Los días siguientes, Valeria intentó convencerse de que todo había sido una coincidencia, que aquel vecino solo había sido cortés. Pero cada vez que lo veía en el pasillo, sentía cómo su cuerpo respondía con una mezcla de nerviosismo y deseo.
Una tarde, al regresar del trabajo, lo encontró sentado en las escaleras del edificio, con una taza de café en la mano. La luz del atardecer iluminaba su rostro, resaltando una melancolía que contrastaba con su porte seguro.
—¿Llegas tarde hoy? —preguntó él, rompiendo el silencio, como si ya conociera sus horarios.
Valeria sonrió tímidamente.
—El tráfico estuvo insoportable.
Él asintió, sin apartar los ojos de ella. Ese tipo de miradas que parecen desnudar, que atrapan, que incomodan y al mismo tiempo hipnotizan.
Se levantó despacio y, acercándose, extendió la taza de café hacia ella.
—Prueba, está fuerte, pero tal vez lo necesitas.
El roce de sus dedos al recibir la taza fue breve, pero suficiente para encender una chispa en su interior. Valeria sintió que el calor no provenía de la bebida, sino de la cercanía de él.

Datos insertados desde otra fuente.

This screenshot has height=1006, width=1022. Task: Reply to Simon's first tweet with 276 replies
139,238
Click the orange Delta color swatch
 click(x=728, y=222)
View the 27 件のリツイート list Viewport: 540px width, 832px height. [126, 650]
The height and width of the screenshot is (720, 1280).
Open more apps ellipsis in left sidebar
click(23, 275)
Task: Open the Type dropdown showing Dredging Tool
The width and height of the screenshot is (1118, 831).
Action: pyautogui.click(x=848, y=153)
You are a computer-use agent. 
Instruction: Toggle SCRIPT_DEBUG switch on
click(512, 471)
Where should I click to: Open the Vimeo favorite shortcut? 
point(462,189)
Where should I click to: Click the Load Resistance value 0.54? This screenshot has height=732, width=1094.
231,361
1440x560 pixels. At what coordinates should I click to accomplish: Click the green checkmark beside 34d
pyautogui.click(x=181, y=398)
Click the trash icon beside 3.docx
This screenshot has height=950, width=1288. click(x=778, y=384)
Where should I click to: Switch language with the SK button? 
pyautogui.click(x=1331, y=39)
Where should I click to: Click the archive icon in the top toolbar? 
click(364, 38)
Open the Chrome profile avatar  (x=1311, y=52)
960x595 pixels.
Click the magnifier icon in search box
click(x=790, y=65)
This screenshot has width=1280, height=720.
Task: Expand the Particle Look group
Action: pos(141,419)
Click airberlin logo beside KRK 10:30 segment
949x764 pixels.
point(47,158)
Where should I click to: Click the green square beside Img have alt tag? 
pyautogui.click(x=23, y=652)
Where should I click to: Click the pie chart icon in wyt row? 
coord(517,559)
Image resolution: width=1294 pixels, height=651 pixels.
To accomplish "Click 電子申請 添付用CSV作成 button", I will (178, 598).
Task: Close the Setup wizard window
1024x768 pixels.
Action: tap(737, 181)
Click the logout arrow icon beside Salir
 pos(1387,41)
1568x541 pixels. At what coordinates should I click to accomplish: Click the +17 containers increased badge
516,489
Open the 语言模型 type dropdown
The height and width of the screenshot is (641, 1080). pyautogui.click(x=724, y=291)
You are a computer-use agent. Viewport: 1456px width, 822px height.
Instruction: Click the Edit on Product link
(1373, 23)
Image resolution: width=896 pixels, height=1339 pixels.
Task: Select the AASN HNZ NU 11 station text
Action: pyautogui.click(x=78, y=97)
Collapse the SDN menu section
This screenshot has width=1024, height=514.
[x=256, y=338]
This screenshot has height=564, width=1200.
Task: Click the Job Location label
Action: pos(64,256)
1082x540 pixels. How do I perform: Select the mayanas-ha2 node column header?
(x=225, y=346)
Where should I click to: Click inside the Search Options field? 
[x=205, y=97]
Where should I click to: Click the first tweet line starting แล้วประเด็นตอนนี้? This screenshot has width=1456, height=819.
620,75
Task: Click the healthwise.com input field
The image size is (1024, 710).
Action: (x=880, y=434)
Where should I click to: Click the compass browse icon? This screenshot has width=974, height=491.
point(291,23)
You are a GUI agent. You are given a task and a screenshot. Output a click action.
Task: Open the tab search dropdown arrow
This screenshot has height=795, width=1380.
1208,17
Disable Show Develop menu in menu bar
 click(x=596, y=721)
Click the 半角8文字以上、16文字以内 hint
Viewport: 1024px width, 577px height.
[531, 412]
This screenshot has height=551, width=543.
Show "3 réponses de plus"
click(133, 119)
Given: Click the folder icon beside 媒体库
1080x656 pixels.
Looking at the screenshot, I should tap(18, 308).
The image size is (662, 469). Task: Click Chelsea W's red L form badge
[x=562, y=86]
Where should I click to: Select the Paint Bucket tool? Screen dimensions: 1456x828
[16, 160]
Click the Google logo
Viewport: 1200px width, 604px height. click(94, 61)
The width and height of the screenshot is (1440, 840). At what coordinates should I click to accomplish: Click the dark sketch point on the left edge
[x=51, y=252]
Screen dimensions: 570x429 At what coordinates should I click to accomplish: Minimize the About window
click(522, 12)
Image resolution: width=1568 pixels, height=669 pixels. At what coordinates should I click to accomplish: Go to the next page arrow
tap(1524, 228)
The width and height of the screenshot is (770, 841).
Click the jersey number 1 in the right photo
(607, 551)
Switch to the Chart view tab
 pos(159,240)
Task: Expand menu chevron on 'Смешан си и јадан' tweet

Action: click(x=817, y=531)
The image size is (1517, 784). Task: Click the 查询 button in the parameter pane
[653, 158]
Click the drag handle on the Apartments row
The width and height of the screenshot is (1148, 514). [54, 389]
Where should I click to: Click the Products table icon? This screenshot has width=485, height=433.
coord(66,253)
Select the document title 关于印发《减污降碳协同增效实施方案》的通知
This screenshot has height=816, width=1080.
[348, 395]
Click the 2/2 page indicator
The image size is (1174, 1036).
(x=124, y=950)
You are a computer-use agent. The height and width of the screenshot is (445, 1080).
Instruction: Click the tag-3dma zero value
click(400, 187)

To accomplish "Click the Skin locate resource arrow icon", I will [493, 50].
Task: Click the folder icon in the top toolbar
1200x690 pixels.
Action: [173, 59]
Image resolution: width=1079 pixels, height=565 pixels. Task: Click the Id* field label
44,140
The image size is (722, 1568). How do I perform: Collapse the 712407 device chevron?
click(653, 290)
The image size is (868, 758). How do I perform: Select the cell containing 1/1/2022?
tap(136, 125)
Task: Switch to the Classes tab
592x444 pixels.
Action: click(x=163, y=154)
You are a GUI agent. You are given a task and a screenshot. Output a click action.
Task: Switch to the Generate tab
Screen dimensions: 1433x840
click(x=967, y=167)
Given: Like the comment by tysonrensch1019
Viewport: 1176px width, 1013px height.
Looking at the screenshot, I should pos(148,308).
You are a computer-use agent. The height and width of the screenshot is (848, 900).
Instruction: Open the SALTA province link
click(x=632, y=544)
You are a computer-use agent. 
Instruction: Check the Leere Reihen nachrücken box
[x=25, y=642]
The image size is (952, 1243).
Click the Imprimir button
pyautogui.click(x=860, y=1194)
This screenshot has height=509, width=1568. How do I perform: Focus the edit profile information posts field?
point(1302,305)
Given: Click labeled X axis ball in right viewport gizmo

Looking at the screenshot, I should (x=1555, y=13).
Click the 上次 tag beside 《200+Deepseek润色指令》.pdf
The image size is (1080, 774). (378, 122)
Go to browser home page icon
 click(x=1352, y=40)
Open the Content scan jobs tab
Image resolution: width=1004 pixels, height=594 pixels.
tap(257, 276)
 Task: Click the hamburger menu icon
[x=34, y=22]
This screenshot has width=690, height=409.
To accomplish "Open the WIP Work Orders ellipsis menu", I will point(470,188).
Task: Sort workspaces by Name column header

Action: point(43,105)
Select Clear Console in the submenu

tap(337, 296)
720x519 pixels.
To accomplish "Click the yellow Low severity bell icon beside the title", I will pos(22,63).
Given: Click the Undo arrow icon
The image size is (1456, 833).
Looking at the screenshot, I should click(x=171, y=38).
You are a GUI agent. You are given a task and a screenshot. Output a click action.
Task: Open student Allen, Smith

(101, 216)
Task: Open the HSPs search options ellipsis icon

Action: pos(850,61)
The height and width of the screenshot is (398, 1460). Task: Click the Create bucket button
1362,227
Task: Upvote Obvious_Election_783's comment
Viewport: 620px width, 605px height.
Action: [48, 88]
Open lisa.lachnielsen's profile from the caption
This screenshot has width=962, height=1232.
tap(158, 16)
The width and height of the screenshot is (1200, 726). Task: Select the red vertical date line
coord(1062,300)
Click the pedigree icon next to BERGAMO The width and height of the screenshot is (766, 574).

El silencio volvió, pero esta vez era distinto: cargado de promesas no dichas. Hasta que él, con voz baja y firme, dejó escapar una frase que quedó tatuada en la mente de Valeria:
—No siempre soy lo que aparento.
Antes de que pudiera preguntarle qué significaba, él se giró y desapareció en su apartamento, dejando a Valeria con el corazón desbocado y una certeza peligrosa: estaba entrando en un juego del que tal vez no podría salir ilesa.